• **Directions**:
Rewrite the records from the first line up to and including the line with "Action: point(364,173)", swapping "picker" for "dropdown" and keeping everything else the same. Leave the pictures out of your answer.

----

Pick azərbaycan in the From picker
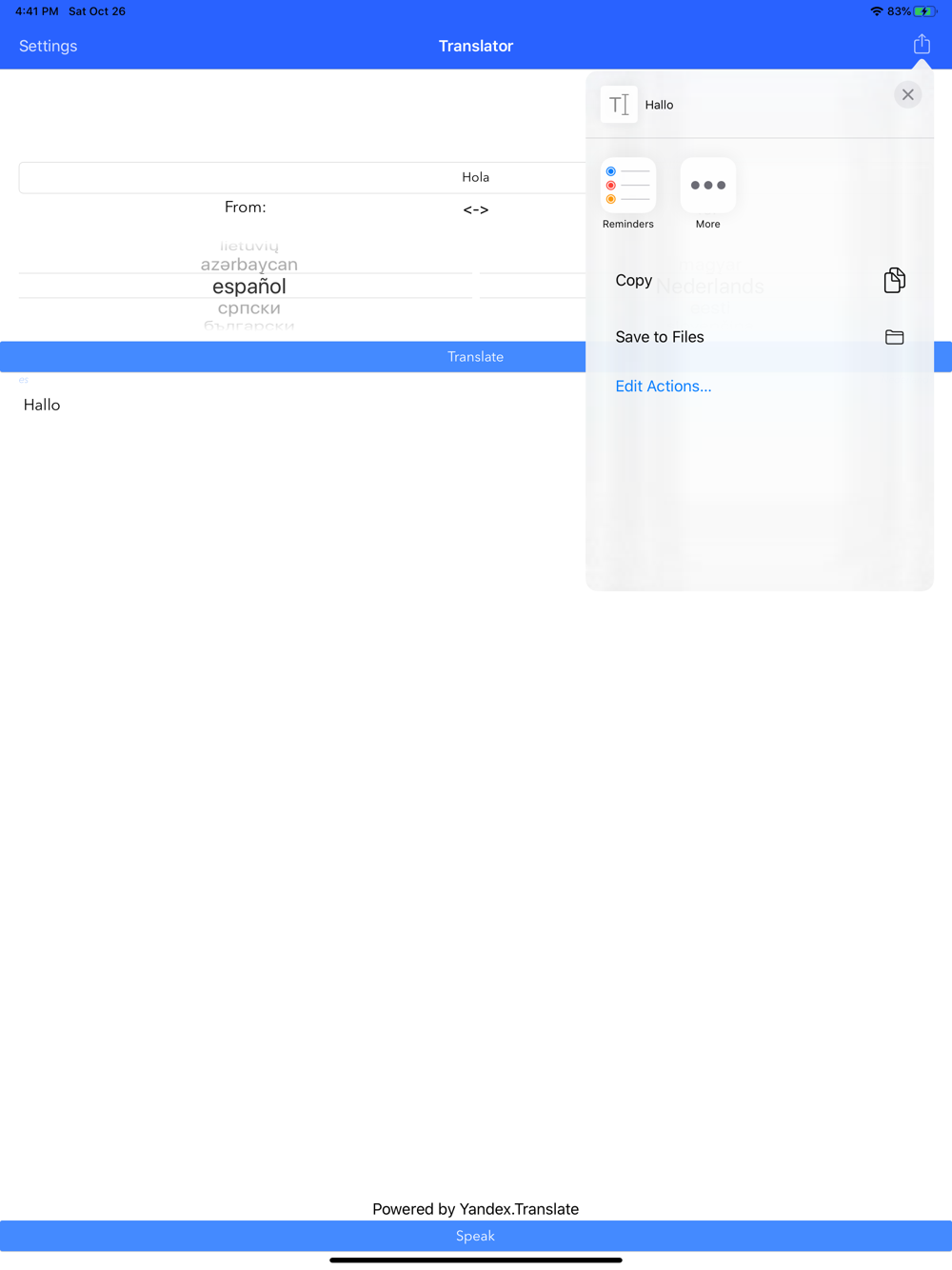The image size is (952, 1270). click(x=249, y=264)
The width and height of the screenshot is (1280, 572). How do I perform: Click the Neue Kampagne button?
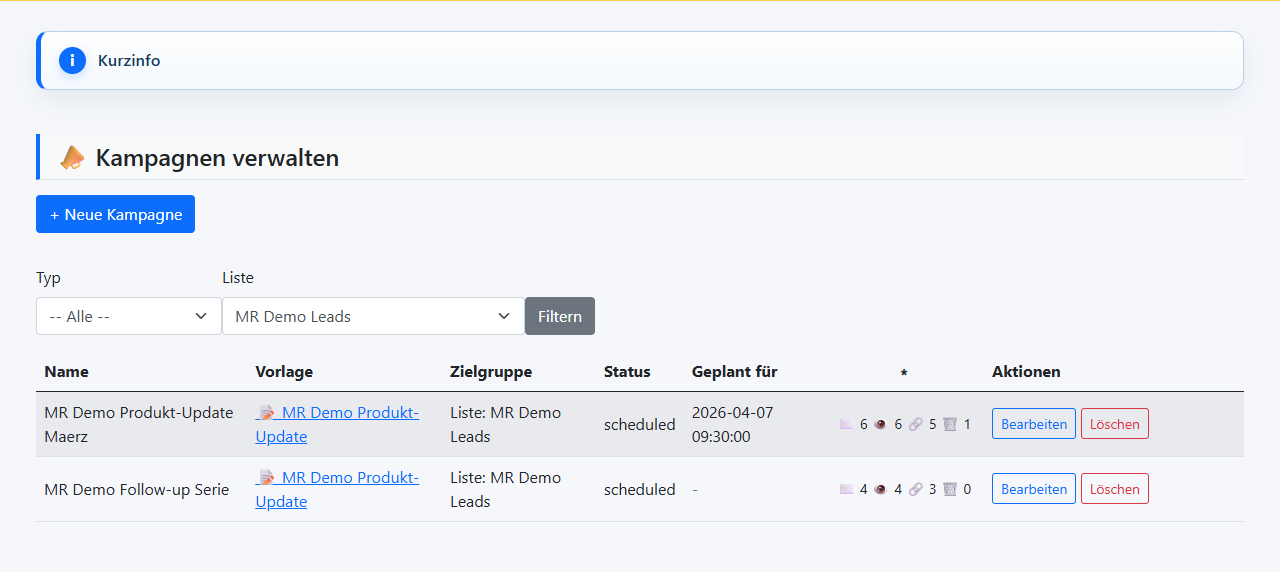point(115,214)
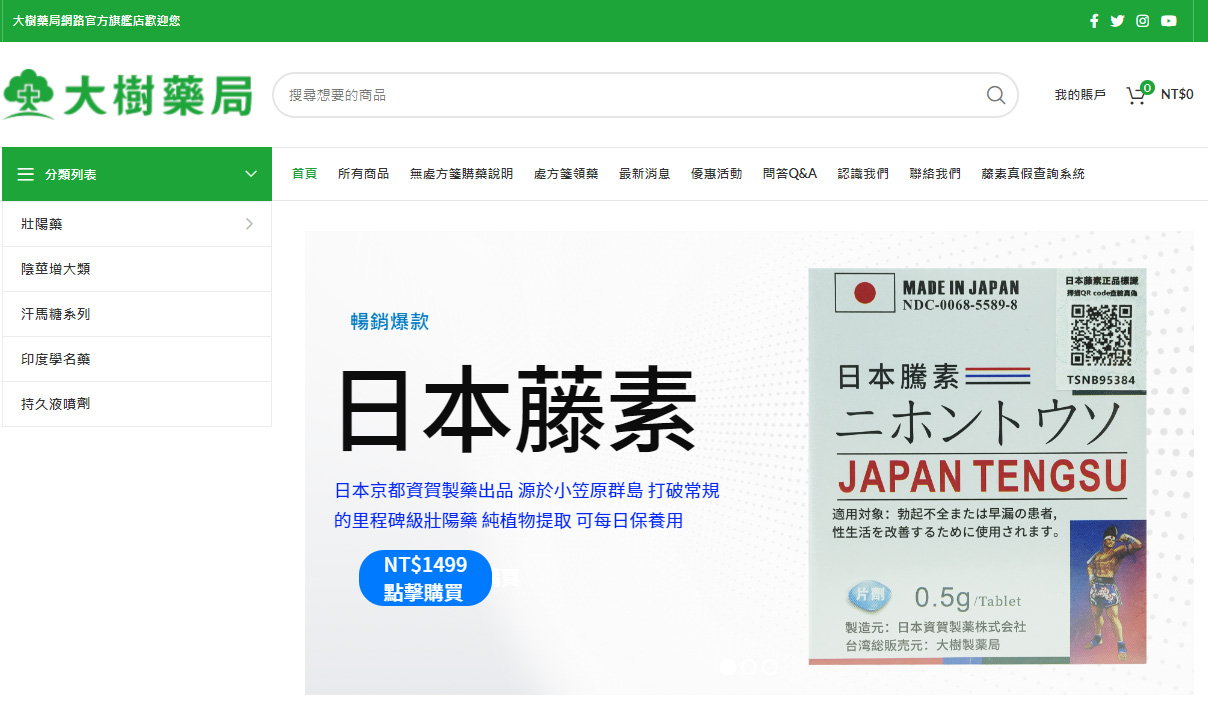
Task: Open the 所有商品 menu item
Action: point(364,173)

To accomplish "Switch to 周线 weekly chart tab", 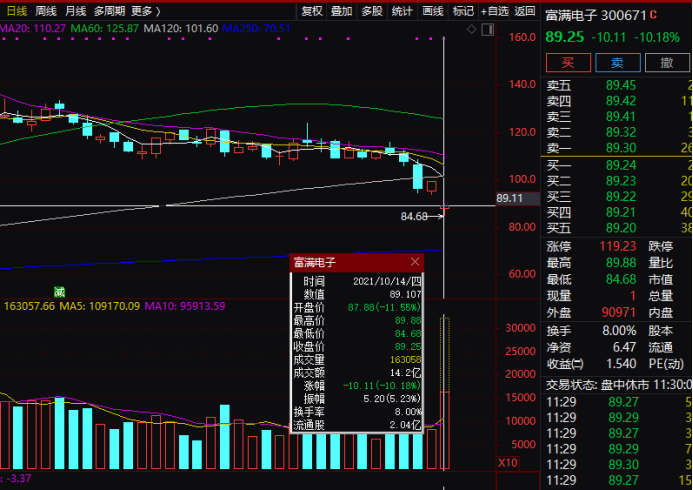I will point(46,11).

----

• **Exercise output**:
Pick azərbaycan in the From dropdown
The image size is (952, 1270). click(x=249, y=264)
The width and height of the screenshot is (1280, 572). How do I perform: Click the Neue Kampagne button?
point(115,214)
Task: Open the 所有商品 menu item
Action: point(364,173)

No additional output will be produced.